__Task__. Below are the entries to work from; restate word for word the portion that opens with the line containing "Click the Save floppy disk icon" and closes with the line containing "1347x842 pixels.", keeping both.

__Material to process__.

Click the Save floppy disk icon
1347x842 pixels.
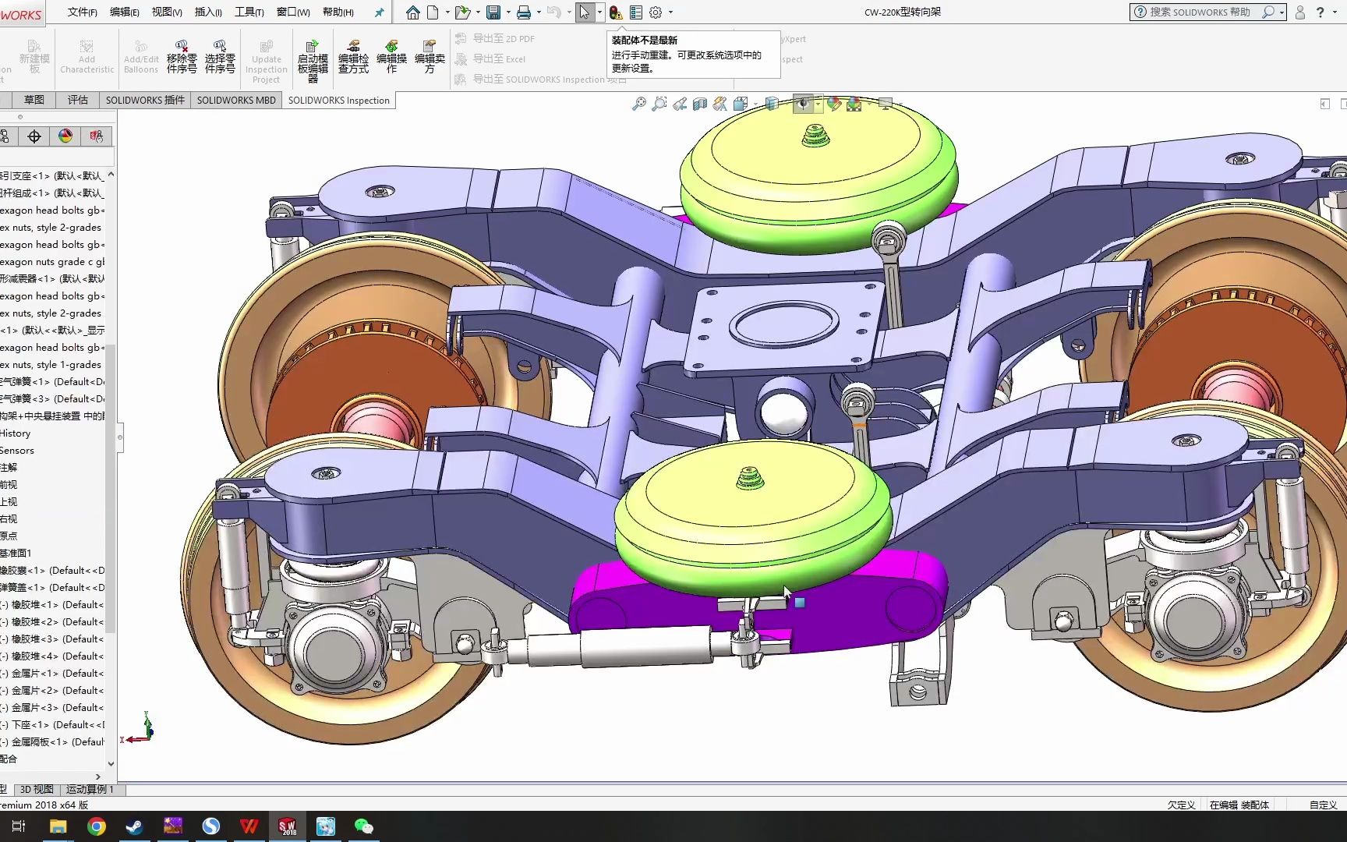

--

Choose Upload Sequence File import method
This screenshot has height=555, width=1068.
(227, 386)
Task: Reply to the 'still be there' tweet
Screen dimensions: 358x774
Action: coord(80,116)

---

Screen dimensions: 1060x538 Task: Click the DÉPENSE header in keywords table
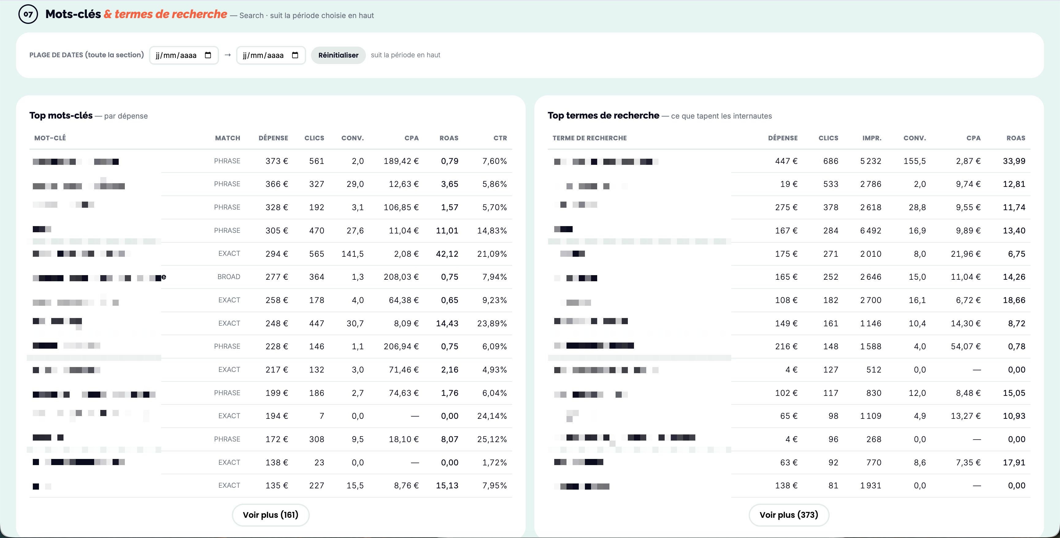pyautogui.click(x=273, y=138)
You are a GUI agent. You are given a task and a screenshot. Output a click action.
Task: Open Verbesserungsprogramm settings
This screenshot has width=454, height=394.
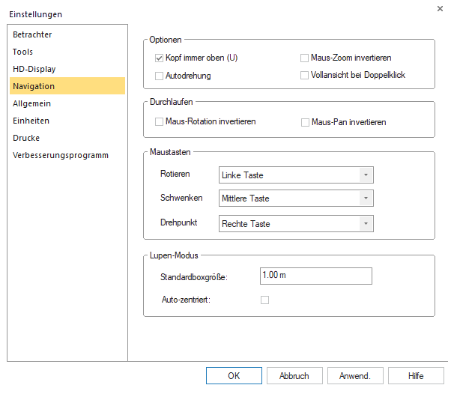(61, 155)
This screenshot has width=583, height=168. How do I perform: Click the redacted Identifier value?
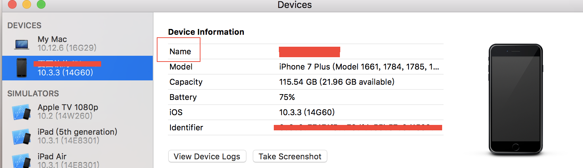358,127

__Exercise output__.
Click the Save floppy disk icon
1347x842 pixels.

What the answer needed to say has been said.